Story about Beckwith-Wiedemann Syndrome , Agenesis Of Corpus Callosum, Omphalocele.

Cason

May 22, 2017

By: Candice


Cason was prenatally diagnosed with an omphalocele containing only bowel and an adrenal hematoma at 18 weeks. We had an amniocentesis done at 20 weeks and it showed no abnormalities. He measured very large for gestational age and always had his tongue sticking out so we suspected Beckwith Weidemann Syndrome. He was born by scheduled c-section on October 27, 2016 at 39 weeks 1 day, weighing 11 lbs 2.3 oz with no unexpected problems other than low sats for about 12 hours. After birth, his surgeon squished all of his bowel back into his belly through the small opening and used compression for 11 days before closure surgery. He was discharged from the NICU at 13 days old. 

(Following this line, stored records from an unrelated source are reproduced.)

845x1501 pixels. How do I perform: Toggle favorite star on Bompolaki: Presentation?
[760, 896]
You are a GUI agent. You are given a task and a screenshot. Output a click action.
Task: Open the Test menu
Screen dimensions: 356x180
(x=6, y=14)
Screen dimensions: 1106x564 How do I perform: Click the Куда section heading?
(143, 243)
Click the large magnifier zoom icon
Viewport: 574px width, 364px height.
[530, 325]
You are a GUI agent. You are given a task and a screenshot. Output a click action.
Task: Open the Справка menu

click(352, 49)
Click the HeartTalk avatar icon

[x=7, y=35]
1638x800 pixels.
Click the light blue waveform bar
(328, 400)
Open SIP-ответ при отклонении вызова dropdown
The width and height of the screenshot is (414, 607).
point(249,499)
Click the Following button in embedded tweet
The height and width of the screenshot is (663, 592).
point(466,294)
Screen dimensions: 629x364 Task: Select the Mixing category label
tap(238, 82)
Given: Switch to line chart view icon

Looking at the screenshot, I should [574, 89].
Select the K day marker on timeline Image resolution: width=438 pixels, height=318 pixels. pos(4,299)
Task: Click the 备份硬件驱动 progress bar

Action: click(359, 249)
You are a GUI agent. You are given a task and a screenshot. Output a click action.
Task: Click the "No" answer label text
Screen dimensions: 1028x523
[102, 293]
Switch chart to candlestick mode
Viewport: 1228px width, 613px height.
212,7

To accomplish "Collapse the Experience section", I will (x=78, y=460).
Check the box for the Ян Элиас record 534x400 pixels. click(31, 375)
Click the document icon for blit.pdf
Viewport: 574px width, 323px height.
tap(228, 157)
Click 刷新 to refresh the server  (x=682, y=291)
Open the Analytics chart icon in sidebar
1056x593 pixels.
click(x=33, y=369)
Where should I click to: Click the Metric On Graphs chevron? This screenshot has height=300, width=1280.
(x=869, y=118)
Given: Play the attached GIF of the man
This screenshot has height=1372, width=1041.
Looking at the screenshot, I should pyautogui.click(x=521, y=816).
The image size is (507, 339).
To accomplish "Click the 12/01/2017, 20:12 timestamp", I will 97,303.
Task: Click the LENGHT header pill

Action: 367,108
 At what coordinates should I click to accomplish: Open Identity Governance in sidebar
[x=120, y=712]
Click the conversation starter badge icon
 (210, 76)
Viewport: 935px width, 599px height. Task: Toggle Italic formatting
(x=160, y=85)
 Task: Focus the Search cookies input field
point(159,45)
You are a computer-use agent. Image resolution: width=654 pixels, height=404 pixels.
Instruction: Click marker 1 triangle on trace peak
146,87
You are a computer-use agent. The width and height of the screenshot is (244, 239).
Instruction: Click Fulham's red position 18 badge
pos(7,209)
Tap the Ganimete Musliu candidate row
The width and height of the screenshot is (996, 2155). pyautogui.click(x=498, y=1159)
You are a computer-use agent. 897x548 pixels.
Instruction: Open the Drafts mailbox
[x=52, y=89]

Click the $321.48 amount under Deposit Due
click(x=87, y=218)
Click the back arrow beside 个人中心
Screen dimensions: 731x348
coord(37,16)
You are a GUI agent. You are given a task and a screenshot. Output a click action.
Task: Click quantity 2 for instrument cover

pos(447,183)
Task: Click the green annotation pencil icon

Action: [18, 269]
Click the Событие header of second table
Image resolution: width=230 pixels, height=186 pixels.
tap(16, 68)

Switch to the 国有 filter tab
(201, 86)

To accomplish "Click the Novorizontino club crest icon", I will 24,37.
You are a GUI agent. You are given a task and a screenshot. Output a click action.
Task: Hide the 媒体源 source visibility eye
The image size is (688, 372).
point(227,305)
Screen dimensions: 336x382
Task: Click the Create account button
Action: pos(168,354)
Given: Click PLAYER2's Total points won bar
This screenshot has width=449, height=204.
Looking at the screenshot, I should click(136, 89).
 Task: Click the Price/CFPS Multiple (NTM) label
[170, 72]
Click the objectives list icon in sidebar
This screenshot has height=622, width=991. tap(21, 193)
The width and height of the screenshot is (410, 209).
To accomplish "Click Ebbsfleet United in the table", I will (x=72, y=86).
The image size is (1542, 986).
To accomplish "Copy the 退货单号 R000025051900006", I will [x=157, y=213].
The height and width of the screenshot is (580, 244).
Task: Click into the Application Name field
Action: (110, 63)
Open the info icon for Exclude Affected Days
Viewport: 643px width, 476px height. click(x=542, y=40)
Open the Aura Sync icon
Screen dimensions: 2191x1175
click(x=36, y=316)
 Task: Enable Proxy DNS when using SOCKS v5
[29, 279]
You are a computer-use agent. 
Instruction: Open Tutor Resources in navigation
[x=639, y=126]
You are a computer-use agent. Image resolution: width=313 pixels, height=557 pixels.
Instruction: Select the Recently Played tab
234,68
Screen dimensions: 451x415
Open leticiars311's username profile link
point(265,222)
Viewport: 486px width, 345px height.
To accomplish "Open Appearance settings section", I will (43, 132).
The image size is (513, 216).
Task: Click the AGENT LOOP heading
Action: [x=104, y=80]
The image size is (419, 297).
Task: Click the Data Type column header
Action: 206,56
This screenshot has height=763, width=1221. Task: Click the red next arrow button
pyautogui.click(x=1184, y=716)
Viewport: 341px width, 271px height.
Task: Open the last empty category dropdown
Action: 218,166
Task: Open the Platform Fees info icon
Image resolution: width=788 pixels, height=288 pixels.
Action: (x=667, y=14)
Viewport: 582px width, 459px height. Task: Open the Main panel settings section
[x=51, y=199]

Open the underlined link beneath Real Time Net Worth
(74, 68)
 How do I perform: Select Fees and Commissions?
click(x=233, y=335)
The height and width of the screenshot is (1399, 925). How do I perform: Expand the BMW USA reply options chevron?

At one month old he was diagnosed with mosaic 2q35q37.3 deletion and we were told to hope for the best but expect the worst with his development as this deletion typically causes severe delays and disabilities. One month later he was formally diagnosed with BWS and we started cancer screening shortly after. His BWS markers are macrosomia, macroglossia, complete left side hemihypertrophy, stork bite, and omphalocele.

We noticed staring episodes throughout the first few months of his life, where we could not get him to respond until he snapped out of it on his own. After some tests, the neurologist told us he had a slow eeg and he was also diagnosed with partial Agenesis of the Corpus Callosum. His neurologist advised us to be prepared for possible severe delays or disabilities because this diagnosis in addition to his chromosome deletion puts him at higher risk for these.

 

So far he is on track developmentally and is a very happy little boy. There is a long road ahead of him but we remain hopeful that he will overcome it all.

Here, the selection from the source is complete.